Report every line from the material that contains the word "screenshot".

** Opening Records shown block **

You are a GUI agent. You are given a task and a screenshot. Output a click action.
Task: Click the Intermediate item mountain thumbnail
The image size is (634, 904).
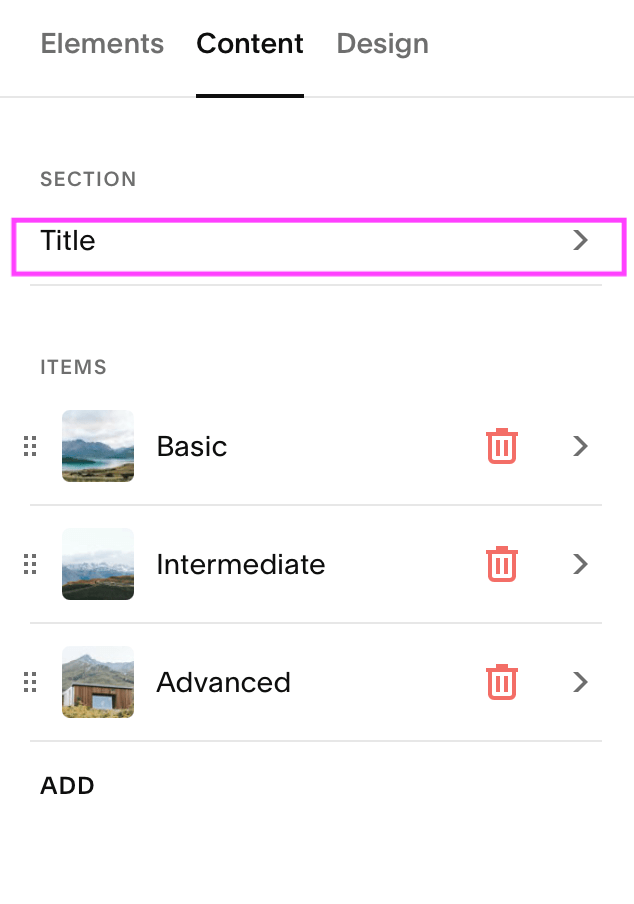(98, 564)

** Closing Records shown block **
** Opening Records shown block **

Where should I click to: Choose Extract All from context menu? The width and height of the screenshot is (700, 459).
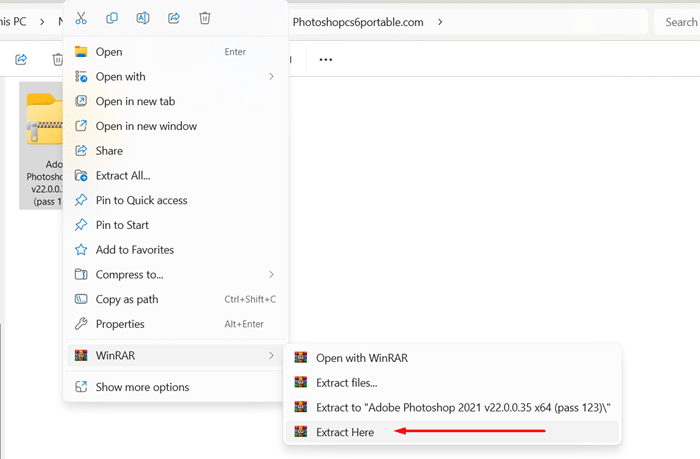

** Closing Records shown block **

Solved exercise:
You are a GUI agent. You are given a task and a screenshot. Output a click action.
Where should I click to: Choose Extract All from context menu? The width and height of the screenshot is (700, 459).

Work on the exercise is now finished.